I’m dusty. After my #aprildaily burst, when I posted a ten-minute write every day during the month of April, I fell off the writing wagon. I’ve been lying on the side of the road ever since.
This week, I creaked and groaned to a standing position. I brushed the dirt off my composition book and started scratching words on the crusty pages. Since I started writing again, I’ve been fascinated by how noticeable my lack of practice is. My word choices are vague, I don’t pull thoughts together coherently, I read what I’ve written and think, “Wow, that’s pretty bad.”
But where I previously strived for perfection — I wouldn’t post anything to my blog unless I had proofed and polished and gotten every last word, every last punctuation mark, as close to perfect as my skills would allow — perfection is not my goal anymore. Progress is.

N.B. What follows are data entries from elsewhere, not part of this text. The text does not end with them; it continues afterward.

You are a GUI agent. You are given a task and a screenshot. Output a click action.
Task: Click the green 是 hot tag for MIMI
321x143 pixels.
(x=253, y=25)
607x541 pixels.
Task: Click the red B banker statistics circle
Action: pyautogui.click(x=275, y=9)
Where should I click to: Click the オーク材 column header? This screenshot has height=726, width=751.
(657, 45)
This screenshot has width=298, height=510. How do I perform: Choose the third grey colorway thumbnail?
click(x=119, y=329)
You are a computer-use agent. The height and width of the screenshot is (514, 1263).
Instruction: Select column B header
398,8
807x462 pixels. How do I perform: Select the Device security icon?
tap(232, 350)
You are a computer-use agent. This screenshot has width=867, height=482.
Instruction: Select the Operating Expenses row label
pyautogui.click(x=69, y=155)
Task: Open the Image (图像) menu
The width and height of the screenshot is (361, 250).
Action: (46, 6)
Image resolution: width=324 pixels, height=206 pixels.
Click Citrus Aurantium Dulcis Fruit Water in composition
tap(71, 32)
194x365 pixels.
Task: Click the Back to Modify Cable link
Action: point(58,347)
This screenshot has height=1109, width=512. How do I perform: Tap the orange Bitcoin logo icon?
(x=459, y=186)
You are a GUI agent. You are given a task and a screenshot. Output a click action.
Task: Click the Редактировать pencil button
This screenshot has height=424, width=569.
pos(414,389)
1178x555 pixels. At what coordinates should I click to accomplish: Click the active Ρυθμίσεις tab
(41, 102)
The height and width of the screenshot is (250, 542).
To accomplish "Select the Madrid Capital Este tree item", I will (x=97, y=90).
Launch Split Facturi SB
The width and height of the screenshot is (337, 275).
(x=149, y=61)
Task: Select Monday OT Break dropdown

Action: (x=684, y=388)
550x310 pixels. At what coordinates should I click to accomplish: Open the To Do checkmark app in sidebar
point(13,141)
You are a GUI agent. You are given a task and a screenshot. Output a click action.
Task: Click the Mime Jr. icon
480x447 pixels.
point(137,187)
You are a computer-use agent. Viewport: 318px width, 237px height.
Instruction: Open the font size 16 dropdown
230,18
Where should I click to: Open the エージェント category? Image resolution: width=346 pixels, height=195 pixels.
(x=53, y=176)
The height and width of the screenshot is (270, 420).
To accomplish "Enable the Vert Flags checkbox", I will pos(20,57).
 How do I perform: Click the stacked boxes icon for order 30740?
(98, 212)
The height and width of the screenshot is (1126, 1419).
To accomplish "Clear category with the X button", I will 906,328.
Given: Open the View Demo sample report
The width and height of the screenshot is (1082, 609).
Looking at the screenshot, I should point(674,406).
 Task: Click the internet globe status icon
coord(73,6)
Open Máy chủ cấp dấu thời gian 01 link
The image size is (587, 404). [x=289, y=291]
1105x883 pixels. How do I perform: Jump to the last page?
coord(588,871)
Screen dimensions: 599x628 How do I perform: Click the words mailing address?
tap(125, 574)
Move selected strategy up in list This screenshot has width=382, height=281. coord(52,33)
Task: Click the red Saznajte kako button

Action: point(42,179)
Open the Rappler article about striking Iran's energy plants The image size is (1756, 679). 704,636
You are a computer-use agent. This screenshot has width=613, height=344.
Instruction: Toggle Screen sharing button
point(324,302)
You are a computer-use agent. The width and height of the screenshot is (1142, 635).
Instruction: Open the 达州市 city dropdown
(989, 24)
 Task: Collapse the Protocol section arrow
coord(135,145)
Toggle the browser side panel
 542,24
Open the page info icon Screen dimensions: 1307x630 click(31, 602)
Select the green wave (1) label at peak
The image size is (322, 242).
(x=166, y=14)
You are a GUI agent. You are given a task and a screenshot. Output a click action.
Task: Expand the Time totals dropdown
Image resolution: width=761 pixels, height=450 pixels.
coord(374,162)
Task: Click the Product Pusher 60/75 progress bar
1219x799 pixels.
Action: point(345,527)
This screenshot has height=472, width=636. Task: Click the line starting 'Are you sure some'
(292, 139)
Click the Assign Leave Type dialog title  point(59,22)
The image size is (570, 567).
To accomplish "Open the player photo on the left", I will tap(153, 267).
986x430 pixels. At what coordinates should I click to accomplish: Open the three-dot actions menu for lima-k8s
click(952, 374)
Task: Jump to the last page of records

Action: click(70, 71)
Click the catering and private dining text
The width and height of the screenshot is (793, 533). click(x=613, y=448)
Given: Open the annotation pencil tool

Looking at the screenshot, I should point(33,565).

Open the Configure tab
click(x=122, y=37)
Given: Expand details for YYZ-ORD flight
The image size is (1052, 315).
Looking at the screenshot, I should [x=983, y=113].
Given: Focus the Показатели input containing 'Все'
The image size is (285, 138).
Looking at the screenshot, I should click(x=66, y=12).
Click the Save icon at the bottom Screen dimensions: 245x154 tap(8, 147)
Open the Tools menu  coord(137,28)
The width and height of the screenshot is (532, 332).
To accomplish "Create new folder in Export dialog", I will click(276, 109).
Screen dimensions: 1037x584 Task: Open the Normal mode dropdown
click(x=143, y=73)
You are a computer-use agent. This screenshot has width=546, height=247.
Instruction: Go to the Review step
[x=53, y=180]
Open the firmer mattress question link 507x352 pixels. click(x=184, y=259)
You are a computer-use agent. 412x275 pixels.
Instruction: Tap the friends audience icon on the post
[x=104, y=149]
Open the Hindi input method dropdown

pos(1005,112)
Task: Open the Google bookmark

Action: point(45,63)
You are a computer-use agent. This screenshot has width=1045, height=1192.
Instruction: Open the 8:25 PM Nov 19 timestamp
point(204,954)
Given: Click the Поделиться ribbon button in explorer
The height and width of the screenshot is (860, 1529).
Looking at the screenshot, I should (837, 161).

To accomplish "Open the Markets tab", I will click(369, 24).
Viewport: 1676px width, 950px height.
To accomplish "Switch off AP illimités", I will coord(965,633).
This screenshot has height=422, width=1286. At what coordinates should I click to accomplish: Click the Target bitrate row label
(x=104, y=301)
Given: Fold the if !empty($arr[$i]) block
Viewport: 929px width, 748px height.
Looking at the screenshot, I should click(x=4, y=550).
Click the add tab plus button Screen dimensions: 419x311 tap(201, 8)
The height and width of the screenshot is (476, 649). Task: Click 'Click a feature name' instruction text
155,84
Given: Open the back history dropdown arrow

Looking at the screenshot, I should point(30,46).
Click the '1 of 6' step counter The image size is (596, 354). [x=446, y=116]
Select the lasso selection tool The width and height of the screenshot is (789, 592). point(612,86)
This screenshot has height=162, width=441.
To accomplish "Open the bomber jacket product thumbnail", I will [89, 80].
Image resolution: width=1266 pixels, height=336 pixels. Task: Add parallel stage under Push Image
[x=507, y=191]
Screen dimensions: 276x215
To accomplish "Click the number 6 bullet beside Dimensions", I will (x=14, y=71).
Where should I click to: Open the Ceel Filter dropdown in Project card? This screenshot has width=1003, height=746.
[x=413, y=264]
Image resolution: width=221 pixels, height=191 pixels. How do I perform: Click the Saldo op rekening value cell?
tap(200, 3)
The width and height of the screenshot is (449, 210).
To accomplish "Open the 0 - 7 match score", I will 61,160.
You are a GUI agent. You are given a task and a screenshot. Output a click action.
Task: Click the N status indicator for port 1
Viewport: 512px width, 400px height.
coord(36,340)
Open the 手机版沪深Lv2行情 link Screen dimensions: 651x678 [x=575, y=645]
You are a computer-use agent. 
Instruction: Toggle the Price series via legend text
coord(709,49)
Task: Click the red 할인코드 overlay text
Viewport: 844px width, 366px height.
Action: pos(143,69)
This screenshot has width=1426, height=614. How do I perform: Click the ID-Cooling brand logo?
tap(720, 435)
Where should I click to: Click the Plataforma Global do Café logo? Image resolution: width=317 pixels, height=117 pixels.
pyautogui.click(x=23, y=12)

Posting a ten-minute write every day in April was liberating. With a full time job and full time family, I didn’t have time for endless editing, so every day I wrote for ten minutes, then I closed my eyes and hit Publish. My pieces weren’t perfect — far from it — but they got me writing, they got me publishing, and in practicing, I improved. My words came together more gracefully. Pressing Publish became less scary. I wrote fiction for the first time.
While I write non-stop at work, which I LOVE about my job, the writing I do is mainly communicative: helping customers with their WordPress.com sites, joking around with coworkers, and conveying information across the company via internal blogs. This week, I found myself needing to write more creative type pieces — a pitch for a conference I’m helping organize, a blurb for a WordCamp speaker application. I needed to get my mind in that imaginative place: I needed to start free-writing again.
So I did. I started ten-minute writes again this week. Most of them weren’t great, and I thank you for bearing with my brain dump yesterday. However, whereas “Wow, that’s bad” writing used to make me feel awful about myself, this week I feel awesome. I feel awesome because even if the words aren’t perfect, my creative juices are flowing again.
I’m shaking off the dust. I’m loosening up my joints. And best of all, the free writes not only helped me write two pitches that I feel good about, but I’m writing again. I don’t need to be perfect. I just want to practice — and progress.